Collected data:
::::::::

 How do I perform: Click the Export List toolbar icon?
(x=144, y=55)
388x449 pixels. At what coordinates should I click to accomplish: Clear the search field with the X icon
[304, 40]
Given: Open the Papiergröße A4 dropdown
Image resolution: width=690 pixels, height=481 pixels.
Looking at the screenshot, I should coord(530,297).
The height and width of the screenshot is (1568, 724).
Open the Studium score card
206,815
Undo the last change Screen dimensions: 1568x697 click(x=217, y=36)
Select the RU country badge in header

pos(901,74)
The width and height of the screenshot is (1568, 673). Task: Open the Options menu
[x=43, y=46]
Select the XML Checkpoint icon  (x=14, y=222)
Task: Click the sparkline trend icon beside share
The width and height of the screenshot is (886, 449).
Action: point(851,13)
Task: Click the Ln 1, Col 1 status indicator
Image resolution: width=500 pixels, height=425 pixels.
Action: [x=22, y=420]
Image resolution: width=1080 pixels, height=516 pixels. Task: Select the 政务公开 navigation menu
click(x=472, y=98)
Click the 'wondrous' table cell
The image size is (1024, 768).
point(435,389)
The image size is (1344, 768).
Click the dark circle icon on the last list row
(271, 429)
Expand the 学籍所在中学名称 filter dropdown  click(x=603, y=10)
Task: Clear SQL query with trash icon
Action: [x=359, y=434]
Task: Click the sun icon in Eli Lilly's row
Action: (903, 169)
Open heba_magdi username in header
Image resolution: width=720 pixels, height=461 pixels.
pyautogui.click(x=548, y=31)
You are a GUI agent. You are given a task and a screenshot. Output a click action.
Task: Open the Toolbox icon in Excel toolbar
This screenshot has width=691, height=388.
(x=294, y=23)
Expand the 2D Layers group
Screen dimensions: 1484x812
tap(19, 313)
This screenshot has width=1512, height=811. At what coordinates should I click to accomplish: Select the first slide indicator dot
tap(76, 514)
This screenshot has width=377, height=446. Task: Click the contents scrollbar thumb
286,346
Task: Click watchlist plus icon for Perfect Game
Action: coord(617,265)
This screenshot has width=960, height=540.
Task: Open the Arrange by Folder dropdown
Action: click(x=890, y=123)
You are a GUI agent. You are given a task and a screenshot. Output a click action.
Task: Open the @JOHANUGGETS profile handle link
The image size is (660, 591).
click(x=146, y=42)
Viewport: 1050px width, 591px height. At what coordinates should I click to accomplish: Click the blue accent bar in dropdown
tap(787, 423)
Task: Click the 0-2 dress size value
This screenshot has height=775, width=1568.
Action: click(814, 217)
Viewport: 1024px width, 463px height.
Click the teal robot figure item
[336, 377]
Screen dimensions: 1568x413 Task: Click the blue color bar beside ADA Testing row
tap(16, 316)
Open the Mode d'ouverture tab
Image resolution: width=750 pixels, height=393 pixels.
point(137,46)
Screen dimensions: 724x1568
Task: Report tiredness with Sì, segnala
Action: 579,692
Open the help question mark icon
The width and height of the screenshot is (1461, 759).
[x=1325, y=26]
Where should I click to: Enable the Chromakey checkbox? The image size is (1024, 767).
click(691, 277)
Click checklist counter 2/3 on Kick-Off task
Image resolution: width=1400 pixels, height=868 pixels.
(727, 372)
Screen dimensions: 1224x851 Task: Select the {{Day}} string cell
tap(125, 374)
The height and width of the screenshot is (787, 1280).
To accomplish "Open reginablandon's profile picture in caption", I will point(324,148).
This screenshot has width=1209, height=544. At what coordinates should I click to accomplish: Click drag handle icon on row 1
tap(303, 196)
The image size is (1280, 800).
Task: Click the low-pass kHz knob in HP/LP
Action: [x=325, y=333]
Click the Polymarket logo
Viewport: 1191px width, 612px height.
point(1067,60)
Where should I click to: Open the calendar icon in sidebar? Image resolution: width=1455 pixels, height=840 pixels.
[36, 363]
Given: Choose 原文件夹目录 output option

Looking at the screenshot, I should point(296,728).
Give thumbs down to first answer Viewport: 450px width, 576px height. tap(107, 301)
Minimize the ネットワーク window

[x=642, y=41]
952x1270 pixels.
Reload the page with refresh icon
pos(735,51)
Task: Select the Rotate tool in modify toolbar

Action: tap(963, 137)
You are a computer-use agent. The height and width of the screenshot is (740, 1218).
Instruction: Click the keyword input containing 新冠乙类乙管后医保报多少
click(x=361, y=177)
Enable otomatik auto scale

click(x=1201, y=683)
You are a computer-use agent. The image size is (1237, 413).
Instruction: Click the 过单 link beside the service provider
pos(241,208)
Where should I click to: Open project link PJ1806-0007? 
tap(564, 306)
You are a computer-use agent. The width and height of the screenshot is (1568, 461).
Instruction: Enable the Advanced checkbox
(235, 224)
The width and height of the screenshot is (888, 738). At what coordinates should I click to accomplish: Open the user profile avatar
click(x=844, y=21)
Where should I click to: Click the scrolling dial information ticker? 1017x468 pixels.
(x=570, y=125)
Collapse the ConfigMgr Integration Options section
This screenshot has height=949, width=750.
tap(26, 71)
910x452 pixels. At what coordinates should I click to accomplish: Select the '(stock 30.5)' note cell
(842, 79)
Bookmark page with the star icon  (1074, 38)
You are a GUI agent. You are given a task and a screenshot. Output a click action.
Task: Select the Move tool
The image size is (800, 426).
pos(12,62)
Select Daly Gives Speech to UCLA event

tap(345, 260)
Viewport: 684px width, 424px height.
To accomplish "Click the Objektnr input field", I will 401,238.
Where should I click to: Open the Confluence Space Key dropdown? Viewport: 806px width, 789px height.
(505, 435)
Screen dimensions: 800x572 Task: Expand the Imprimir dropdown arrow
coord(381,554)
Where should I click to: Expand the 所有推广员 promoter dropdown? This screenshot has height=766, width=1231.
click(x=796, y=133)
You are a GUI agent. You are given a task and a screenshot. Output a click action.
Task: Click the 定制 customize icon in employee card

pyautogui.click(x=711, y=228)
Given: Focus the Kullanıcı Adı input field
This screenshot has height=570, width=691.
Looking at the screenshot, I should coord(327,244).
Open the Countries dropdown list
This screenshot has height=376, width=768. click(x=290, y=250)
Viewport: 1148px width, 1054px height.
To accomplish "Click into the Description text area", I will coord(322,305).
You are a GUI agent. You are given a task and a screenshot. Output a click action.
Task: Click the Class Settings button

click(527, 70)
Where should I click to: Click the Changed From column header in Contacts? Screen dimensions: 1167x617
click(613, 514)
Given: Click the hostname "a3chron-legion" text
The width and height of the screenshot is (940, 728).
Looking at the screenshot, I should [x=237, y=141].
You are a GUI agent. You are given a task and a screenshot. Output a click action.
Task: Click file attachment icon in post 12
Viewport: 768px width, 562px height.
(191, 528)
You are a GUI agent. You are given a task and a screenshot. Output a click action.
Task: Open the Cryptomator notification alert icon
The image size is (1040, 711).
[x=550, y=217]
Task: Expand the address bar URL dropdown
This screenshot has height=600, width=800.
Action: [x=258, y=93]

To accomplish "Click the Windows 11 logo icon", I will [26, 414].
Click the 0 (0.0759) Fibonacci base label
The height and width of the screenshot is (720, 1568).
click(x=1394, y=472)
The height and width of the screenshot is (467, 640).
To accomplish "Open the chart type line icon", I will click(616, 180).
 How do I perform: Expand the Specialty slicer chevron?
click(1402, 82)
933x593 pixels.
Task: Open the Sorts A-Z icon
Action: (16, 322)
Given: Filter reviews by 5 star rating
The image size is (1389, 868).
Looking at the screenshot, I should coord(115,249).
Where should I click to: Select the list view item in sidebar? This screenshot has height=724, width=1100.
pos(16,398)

::::::::

_Your assignment_.
Set down every entry exactly as it appears.

_Written reply_.
 How do I perform: Click the Export List toolbar icon?
(x=144, y=55)
388x449 pixels. At what coordinates should I click to accomplish: Clear the search field with the X icon
[304, 40]
Given: Open the Papiergröße A4 dropdown
Image resolution: width=690 pixels, height=481 pixels.
Looking at the screenshot, I should coord(530,297).
The height and width of the screenshot is (1568, 724).
Open the Studium score card
206,815
Undo the last change Screen dimensions: 1568x697 click(x=217, y=36)
Select the RU country badge in header

pos(901,74)
The width and height of the screenshot is (1568, 673). Task: Open the Options menu
[x=43, y=46]
Select the XML Checkpoint icon  (x=14, y=222)
Task: Click the sparkline trend icon beside share
The width and height of the screenshot is (886, 449).
Action: point(851,13)
Task: Click the Ln 1, Col 1 status indicator
Image resolution: width=500 pixels, height=425 pixels.
Action: [x=22, y=420]
Image resolution: width=1080 pixels, height=516 pixels. Task: Select the 政务公开 navigation menu
click(x=472, y=98)
Click the 'wondrous' table cell
The image size is (1024, 768).
point(435,389)
The image size is (1344, 768).
Click the dark circle icon on the last list row
(271, 429)
Expand the 学籍所在中学名称 filter dropdown  click(x=603, y=10)
Task: Clear SQL query with trash icon
Action: [x=359, y=434]
Task: Click the sun icon in Eli Lilly's row
Action: (903, 169)
Open heba_magdi username in header
Image resolution: width=720 pixels, height=461 pixels.
pyautogui.click(x=548, y=31)
You are a GUI agent. You are given a task and a screenshot. Output a click action.
Task: Open the Toolbox icon in Excel toolbar
This screenshot has width=691, height=388.
(x=294, y=23)
Expand the 2D Layers group
Screen dimensions: 1484x812
tap(19, 313)
This screenshot has width=1512, height=811. At what coordinates should I click to accomplish: Select the first slide indicator dot
tap(76, 514)
This screenshot has width=377, height=446. Task: Click the contents scrollbar thumb
286,346
Task: Click watchlist plus icon for Perfect Game
Action: coord(617,265)
This screenshot has width=960, height=540.
Task: Open the Arrange by Folder dropdown
Action: click(x=890, y=123)
You are a GUI agent. You are given a task and a screenshot. Output a click action.
Task: Open the @JOHANUGGETS profile handle link
The image size is (660, 591).
click(x=146, y=42)
Viewport: 1050px width, 591px height. At what coordinates should I click to accomplish: Click the blue accent bar in dropdown
tap(787, 423)
Task: Click the 0-2 dress size value
This screenshot has height=775, width=1568.
Action: click(814, 217)
Viewport: 1024px width, 463px height.
Click the teal robot figure item
[336, 377]
Screen dimensions: 1568x413 Task: Click the blue color bar beside ADA Testing row
tap(16, 316)
Open the Mode d'ouverture tab
Image resolution: width=750 pixels, height=393 pixels.
point(137,46)
Screen dimensions: 724x1568
Task: Report tiredness with Sì, segnala
Action: 579,692
Open the help question mark icon
The width and height of the screenshot is (1461, 759).
[x=1325, y=26]
Where should I click to: Enable the Chromakey checkbox? The image size is (1024, 767).
click(691, 277)
Click checklist counter 2/3 on Kick-Off task
Image resolution: width=1400 pixels, height=868 pixels.
(727, 372)
Screen dimensions: 1224x851 Task: Select the {{Day}} string cell
tap(125, 374)
The height and width of the screenshot is (787, 1280).
To accomplish "Open reginablandon's profile picture in caption", I will point(324,148).
This screenshot has width=1209, height=544. At what coordinates should I click to accomplish: Click drag handle icon on row 1
tap(303, 196)
The image size is (1280, 800).
Task: Click the low-pass kHz knob in HP/LP
Action: [x=325, y=333]
Click the Polymarket logo
Viewport: 1191px width, 612px height.
point(1067,60)
Where should I click to: Open the calendar icon in sidebar? Image resolution: width=1455 pixels, height=840 pixels.
[36, 363]
Given: Choose 原文件夹目录 output option

Looking at the screenshot, I should point(296,728).
Give thumbs down to first answer Viewport: 450px width, 576px height. tap(107, 301)
Minimize the ネットワーク window

[x=642, y=41]
952x1270 pixels.
Reload the page with refresh icon
pos(735,51)
Task: Select the Rotate tool in modify toolbar

Action: tap(963, 137)
You are a computer-use agent. The height and width of the screenshot is (740, 1218).
Instruction: Click the keyword input containing 新冠乙类乙管后医保报多少
click(x=361, y=177)
Enable otomatik auto scale

click(x=1201, y=683)
You are a computer-use agent. The image size is (1237, 413).
Instruction: Click the 过单 link beside the service provider
pos(241,208)
Where should I click to: Open project link PJ1806-0007? 
tap(564, 306)
You are a computer-use agent. The width and height of the screenshot is (1568, 461).
Instruction: Enable the Advanced checkbox
(235, 224)
The width and height of the screenshot is (888, 738). At what coordinates should I click to accomplish: Open the user profile avatar
click(x=844, y=21)
Where should I click to: Click the scrolling dial information ticker? 1017x468 pixels.
(x=570, y=125)
Collapse the ConfigMgr Integration Options section
This screenshot has height=949, width=750.
tap(26, 71)
910x452 pixels. At what coordinates should I click to accomplish: Select the '(stock 30.5)' note cell
(842, 79)
Bookmark page with the star icon  (1074, 38)
You are a GUI agent. You are given a task and a screenshot. Output a click action.
Task: Select the Move tool
The image size is (800, 426).
pos(12,62)
Select Daly Gives Speech to UCLA event

tap(345, 260)
Viewport: 684px width, 424px height.
To accomplish "Click the Objektnr input field", I will 401,238.
Where should I click to: Open the Confluence Space Key dropdown? Viewport: 806px width, 789px height.
(505, 435)
Screen dimensions: 800x572 Task: Expand the Imprimir dropdown arrow
coord(381,554)
Where should I click to: Expand the 所有推广员 promoter dropdown? This screenshot has height=766, width=1231.
click(x=796, y=133)
You are a GUI agent. You are given a task and a screenshot. Output a click action.
Task: Click the 定制 customize icon in employee card

pyautogui.click(x=711, y=228)
Given: Focus the Kullanıcı Adı input field
This screenshot has height=570, width=691.
Looking at the screenshot, I should coord(327,244).
Open the Countries dropdown list
This screenshot has height=376, width=768. click(x=290, y=250)
Viewport: 1148px width, 1054px height.
To accomplish "Click into the Description text area", I will coord(322,305).
You are a GUI agent. You are given a task and a screenshot. Output a click action.
Task: Click the Class Settings button

click(527, 70)
Where should I click to: Click the Changed From column header in Contacts? Screen dimensions: 1167x617
click(613, 514)
Given: Click the hostname "a3chron-legion" text
The width and height of the screenshot is (940, 728).
Looking at the screenshot, I should [x=237, y=141].
You are a GUI agent. You are given a task and a screenshot. Output a click action.
Task: Click file attachment icon in post 12
Viewport: 768px width, 562px height.
(191, 528)
You are a GUI agent. You are given a task and a screenshot. Output a click action.
Task: Open the Cryptomator notification alert icon
The image size is (1040, 711).
[x=550, y=217]
Task: Expand the address bar URL dropdown
This screenshot has height=600, width=800.
Action: [x=258, y=93]

To accomplish "Click the Windows 11 logo icon", I will [26, 414].
Click the 0 (0.0759) Fibonacci base label
The height and width of the screenshot is (720, 1568).
click(x=1394, y=472)
The height and width of the screenshot is (467, 640).
To accomplish "Open the chart type line icon", I will click(616, 180).
 How do I perform: Expand the Specialty slicer chevron?
click(1402, 82)
933x593 pixels.
Task: Open the Sorts A-Z icon
Action: (16, 322)
Given: Filter reviews by 5 star rating
The image size is (1389, 868).
Looking at the screenshot, I should coord(115,249).
Where should I click to: Select the list view item in sidebar? This screenshot has height=724, width=1100.
pos(16,398)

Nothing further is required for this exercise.